BEGIN Extracted entries
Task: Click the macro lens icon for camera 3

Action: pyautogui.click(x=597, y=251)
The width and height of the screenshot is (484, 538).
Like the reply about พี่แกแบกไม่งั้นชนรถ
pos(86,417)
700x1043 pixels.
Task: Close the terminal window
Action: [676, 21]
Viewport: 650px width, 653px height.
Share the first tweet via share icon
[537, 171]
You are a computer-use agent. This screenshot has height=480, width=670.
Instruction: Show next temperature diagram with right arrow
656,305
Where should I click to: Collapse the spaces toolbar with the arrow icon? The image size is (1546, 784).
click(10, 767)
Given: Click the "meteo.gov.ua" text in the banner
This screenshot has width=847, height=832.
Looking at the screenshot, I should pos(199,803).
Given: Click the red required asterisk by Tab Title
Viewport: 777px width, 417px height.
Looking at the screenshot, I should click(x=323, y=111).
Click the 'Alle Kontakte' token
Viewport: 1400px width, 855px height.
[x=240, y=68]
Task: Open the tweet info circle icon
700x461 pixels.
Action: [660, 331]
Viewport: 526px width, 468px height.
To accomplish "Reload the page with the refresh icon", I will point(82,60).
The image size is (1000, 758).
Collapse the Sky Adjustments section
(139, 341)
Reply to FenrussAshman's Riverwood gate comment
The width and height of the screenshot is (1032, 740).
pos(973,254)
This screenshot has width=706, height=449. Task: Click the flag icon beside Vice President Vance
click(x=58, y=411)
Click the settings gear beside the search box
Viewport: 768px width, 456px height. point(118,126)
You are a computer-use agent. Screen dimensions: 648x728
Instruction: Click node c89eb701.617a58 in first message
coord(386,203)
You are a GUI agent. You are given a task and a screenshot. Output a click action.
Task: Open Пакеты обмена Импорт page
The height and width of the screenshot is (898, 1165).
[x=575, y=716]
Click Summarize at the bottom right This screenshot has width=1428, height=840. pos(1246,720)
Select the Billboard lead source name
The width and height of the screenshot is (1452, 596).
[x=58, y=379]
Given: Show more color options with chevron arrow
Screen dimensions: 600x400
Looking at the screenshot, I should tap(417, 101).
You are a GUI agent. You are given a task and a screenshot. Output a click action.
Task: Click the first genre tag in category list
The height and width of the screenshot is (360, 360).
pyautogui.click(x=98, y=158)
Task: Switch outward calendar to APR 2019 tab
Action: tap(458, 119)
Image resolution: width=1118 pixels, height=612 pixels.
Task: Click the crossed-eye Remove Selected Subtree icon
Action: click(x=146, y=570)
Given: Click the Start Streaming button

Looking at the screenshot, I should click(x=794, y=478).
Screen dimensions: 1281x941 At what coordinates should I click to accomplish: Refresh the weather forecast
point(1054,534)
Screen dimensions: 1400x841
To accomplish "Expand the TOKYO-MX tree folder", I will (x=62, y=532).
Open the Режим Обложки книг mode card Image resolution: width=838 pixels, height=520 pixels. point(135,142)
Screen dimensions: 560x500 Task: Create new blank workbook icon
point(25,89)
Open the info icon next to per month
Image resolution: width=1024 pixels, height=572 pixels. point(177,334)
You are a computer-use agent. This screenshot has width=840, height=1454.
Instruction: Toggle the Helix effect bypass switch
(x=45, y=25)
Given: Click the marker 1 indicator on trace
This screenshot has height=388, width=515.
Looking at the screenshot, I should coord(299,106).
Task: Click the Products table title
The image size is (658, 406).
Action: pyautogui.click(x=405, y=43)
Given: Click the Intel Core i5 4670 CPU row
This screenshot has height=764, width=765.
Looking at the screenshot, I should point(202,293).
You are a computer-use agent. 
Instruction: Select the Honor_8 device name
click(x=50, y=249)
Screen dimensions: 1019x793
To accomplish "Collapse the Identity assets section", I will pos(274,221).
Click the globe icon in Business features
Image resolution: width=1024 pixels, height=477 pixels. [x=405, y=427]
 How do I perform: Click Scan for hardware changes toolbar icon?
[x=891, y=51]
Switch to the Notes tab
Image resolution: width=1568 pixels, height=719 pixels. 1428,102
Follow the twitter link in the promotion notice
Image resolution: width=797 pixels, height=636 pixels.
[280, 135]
END Extracted entries
> [Exercise requirements]: Where the data above reaches the line holding "Task: Open Пакеты обмена Импорт page", begin printing, and stop after the line holding "Given: Show more". Each line must be reproduced exactly, with nothing else added.

> [Result below]:
Task: Open Пакеты обмена Импорт page
The height and width of the screenshot is (898, 1165).
[x=575, y=716]
Click Summarize at the bottom right This screenshot has width=1428, height=840. pos(1246,720)
Select the Billboard lead source name
The width and height of the screenshot is (1452, 596).
[x=58, y=379]
Given: Show more color options with chevron arrow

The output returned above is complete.